This year, my colleague Shobeir and I attended the GraphLab Conference to learn more about GraphLab and data science in general. The event began with a really great introduction by Carlos Guestrin, which illustrated GraphLab’s strategy, vision and practices. After this we attended a few more high-level talks about GraphLab before delving into sessions specifically around data science, data engineering and deployment.
The GraphLab team introduced many exciting new features for GraphLab Create since its last release, including gradient-boosted trees for regression and classifications, deployment capabilities, hyper-parameter tuning, higher capacity SFrames, access to latent factors of matrix factorization methods and much more.
In the second session we heard from Alice Zheng, the director of data science at GraphLab, who spoke about machine learning toolkits in GraphLab Create. It includes tools for classification and regression, clustering, recommender systems, topic modeling and more. The session continued with additional talks, including one on scaling distributed machine learning with the parameter server by Alex Smola from Carnegie Mellon. We also enjoyed hearing from Tao Ye of Pandora on large scale music recommendation.

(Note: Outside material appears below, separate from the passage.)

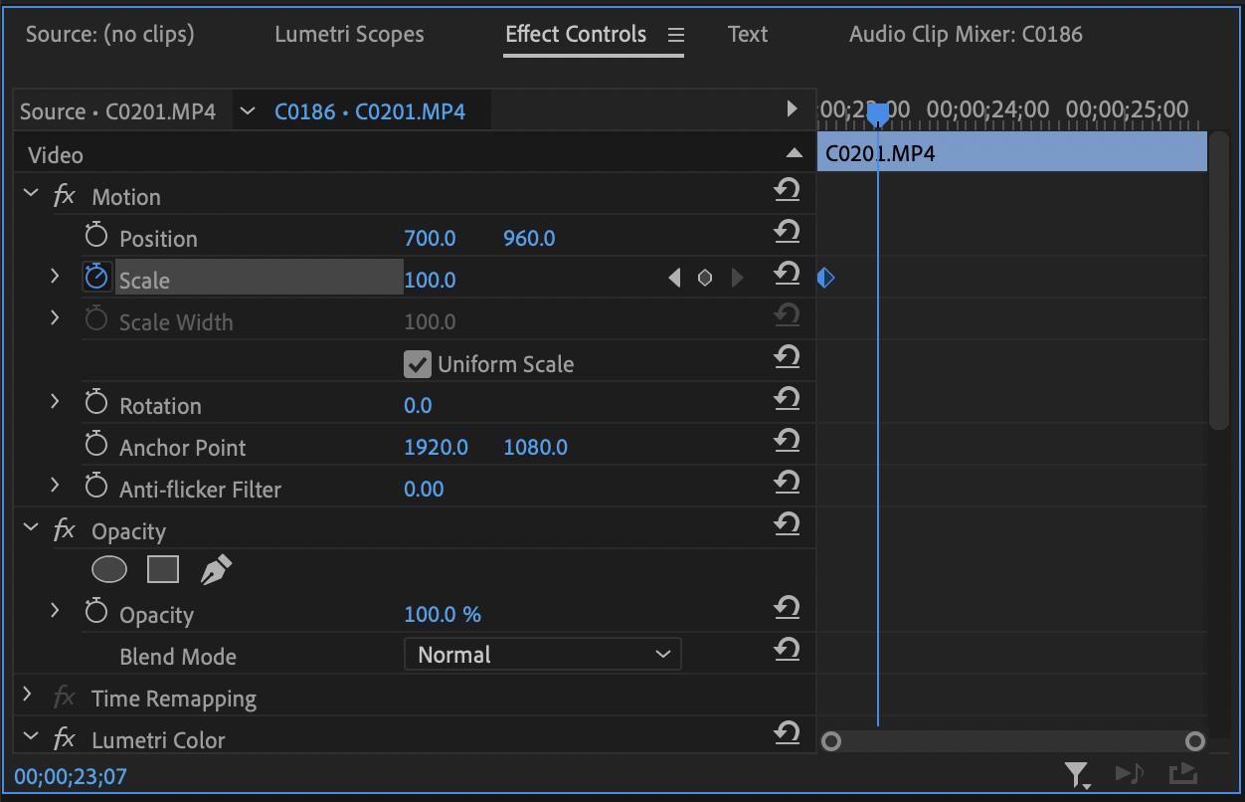Go to the previous Scale keyframe

tap(673, 279)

The third session focused on data engineering with GraphLab. First, we heard from Yucheng Low of GraphLab, who was a TA when I took an artificial intelligence course at Carnegie Mellon! His talk focused on two core data structures: SFrame and SGraph. It was great to hear some background on these data structures before getting our hands dirty with them the next day.
Another presentation that really stood out was Joe Hellerstein’s talk on DSLs. Domain specific languages can make tasks much easier than they would be in a typical programming language. Hellerstein has worked on creating an environment that allows for a lot of very natural interaction with data and could definitely make data munging much less painful.

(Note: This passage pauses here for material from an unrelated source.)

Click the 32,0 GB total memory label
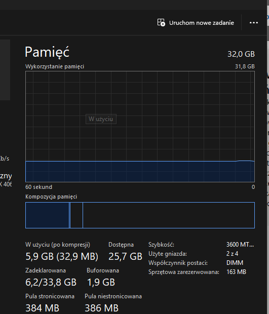 [x=241, y=54]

At Tagged, we’ve noticed how useful DSLs can be, and have worked on a system called FeatureBuilder that allows data scientists to define features in a DSL. Our aim is to allow data scientists to define a feature exactly once, without having to learn Scala, and using this definition as the “ground truth” through all phases of model building from exploration through production.
The last session covered deployment, or how to use all of this in the real world. Rajat Arya’s talk took away any anxiety there might’ve been about the deployment process; the intention is that GraphLab Create is capable of being used from exploration straight up through production. There was another interesting talk by Milind Bhandarkar, chief scientist at Pivotal, about integrating GraphLab analysis on top of Hadoop data with Hamster. This seems like something we could really take advantage of at Tagged, and something we’d be very excited about trying. Vahab Mirrokni, head of the algorithms research group at Google Research NY, also told us about a fault-tolerant asynchronous message-passing algorithm that is being studied at Google.

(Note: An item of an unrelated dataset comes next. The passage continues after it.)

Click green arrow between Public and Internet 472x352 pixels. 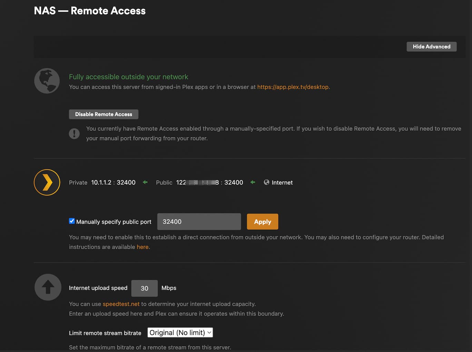[253, 182]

In addition to speakers, there were also many interesting exhibitors showing the latest and greatest trends in graph databases, machine learning and big data analytics. Shobeir presented a poster on using GraphLab to detect social spam at Tagged, which was well received by the attendees. While this took place, I went on a random walk of the other booths to hear what everyone had to say.
On the second day of the conference we did lots of exercises with support from the GraphLab team. I loaded up GraphLab Create on my MacBook and got cracking. It was great to be working on exercises while surrounded by other people doing the same thing. Plus, there were great resources readily available to help — it felt like being back in school!
Shobeir Fakhreai contributed to this post.